Okay, this video is gold for any developer like me who’s diving headfirst into the world of AI-powered workflows. It’s all about scaling RAG (Retrieval Augmented Generation) systems built with n8n, a no-code automation platform. The creator shares their experience of boosting processing speed from 100 files/hour to a whopping 5,000 files/hour. They didn’t just wave a magic wand; they went through the trenches, broke things, and learned a ton about optimizing n8n, Supabase, and even dealing with Google Drive limitations at scale. Sounds familiar, right?

What makes this video a must-watch is its pragmatic approach. It’s not just theoretical fluff; it’s a deep dive into real-world challenges like bottlenecks, server crashes, and painfully slow data imports. The video provides a systematic approach for benchmarking, tuning, and scaling complex n8n workflows. They cover everything from setting up n8n workers and Redis queuing for parallel processing to building a robust orchestrator with retry logic. Plus, there’s a valuable lesson about knowing when to bypass APIs and go directly to the database. (Hello, Supabase!).

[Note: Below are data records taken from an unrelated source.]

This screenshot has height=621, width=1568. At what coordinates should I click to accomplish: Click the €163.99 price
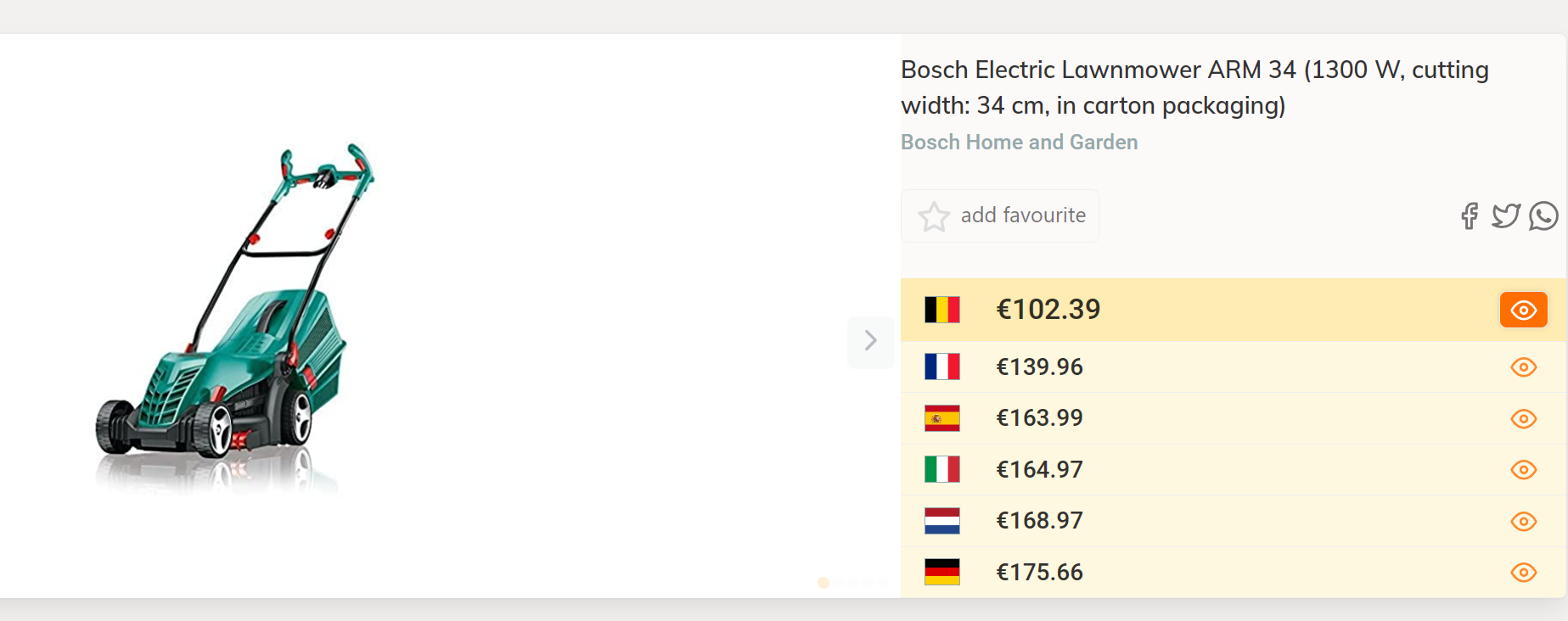1039,418
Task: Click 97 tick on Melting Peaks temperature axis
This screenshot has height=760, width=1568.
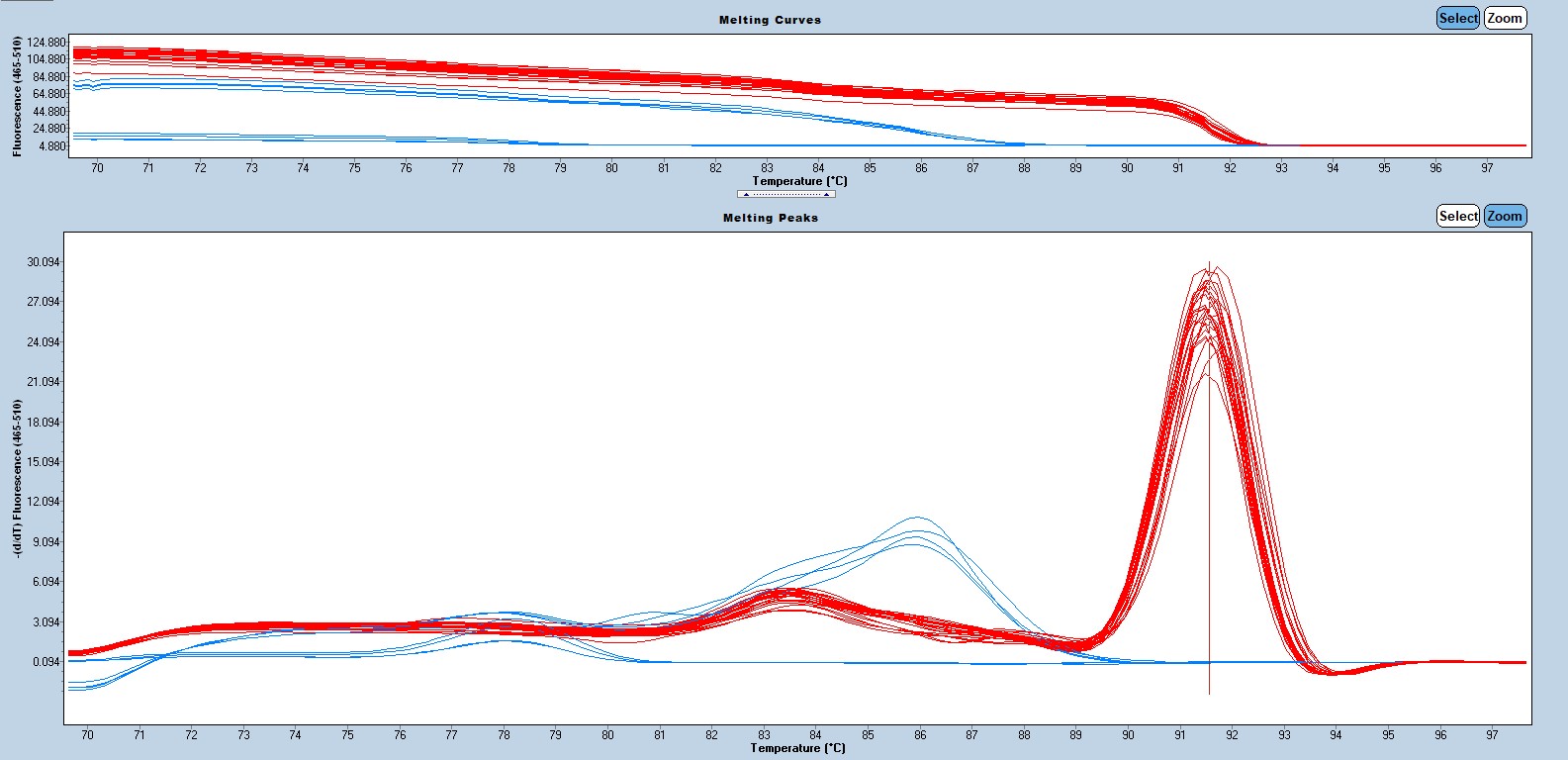Action: [x=1492, y=735]
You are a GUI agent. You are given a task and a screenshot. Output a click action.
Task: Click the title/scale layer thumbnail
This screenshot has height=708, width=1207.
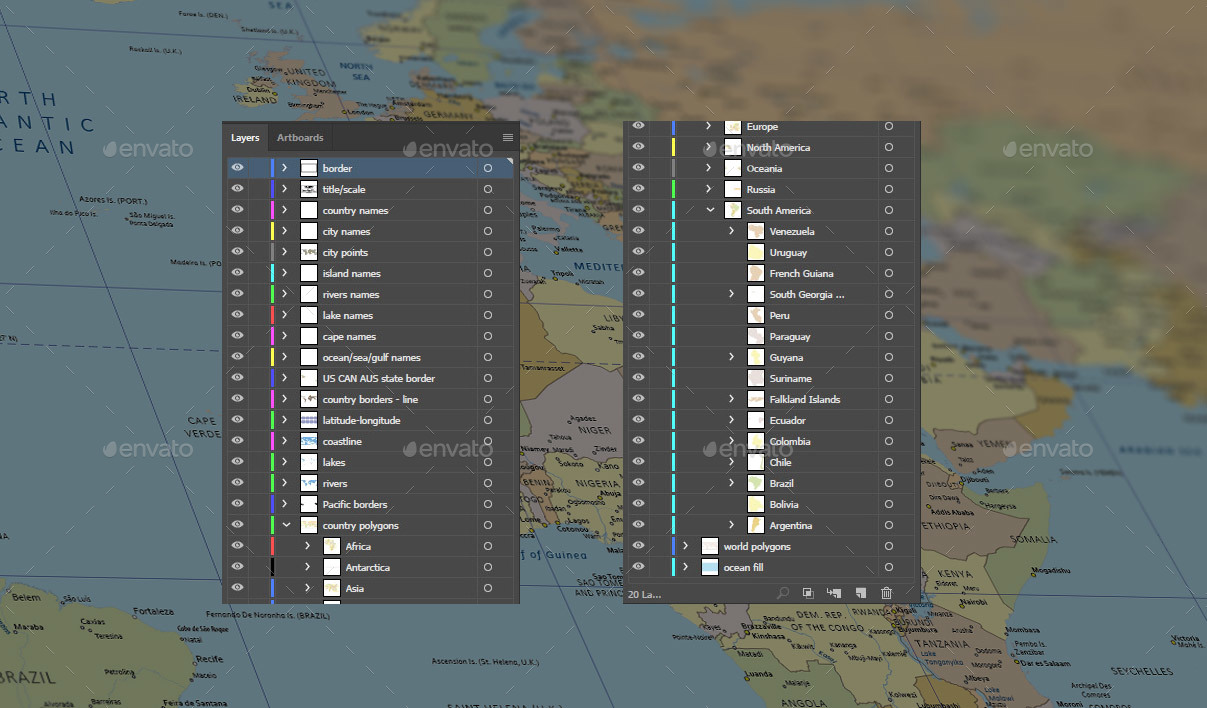click(308, 189)
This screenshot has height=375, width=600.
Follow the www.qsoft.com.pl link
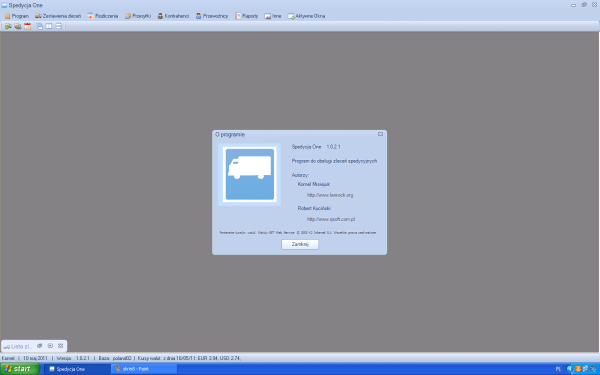(331, 219)
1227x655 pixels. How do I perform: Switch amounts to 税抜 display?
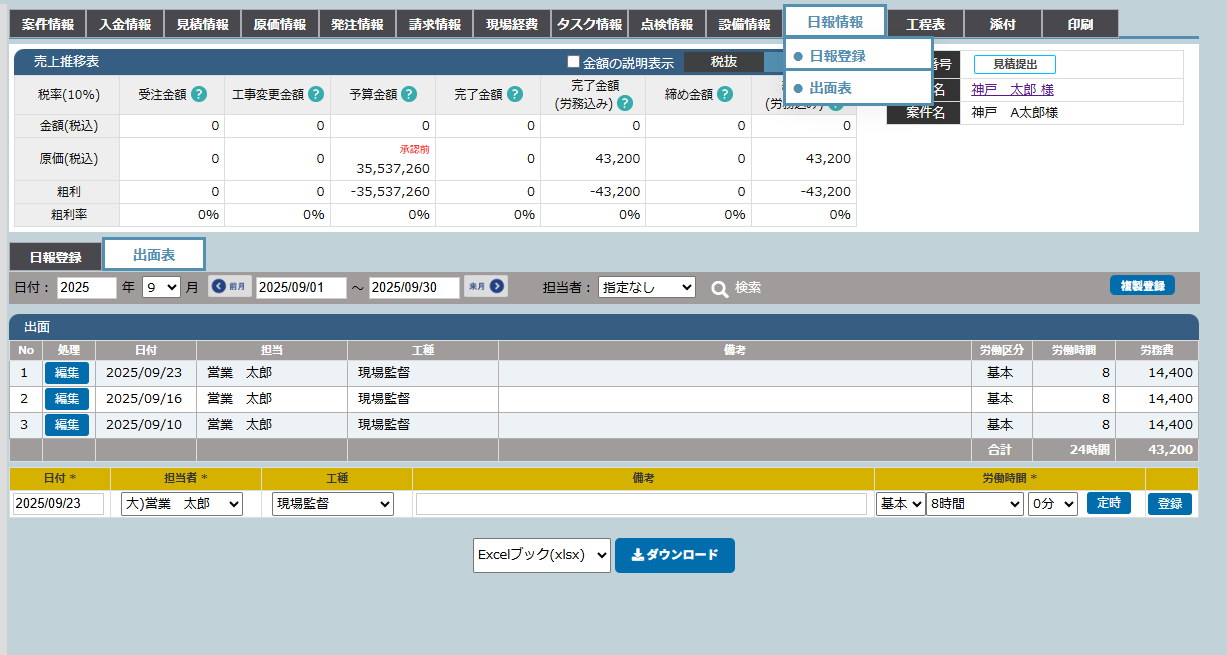723,62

For me, the most inspiring part is the tangible impact this kind of optimization can have. Imagine automating document processing, content analysis, or even code generation at this scale. By understanding these scaling techniques, we can build more robust and efficient AI-driven solutions for clients. I can see this being super useful for automating the ingestion and processing of our documentation for the AI code generation tools we are building. It would be a time saver and a great learning experience to implement. I’m definitely eager to experiment with the concepts in the video and see how they can transform my own AI workflow integrations.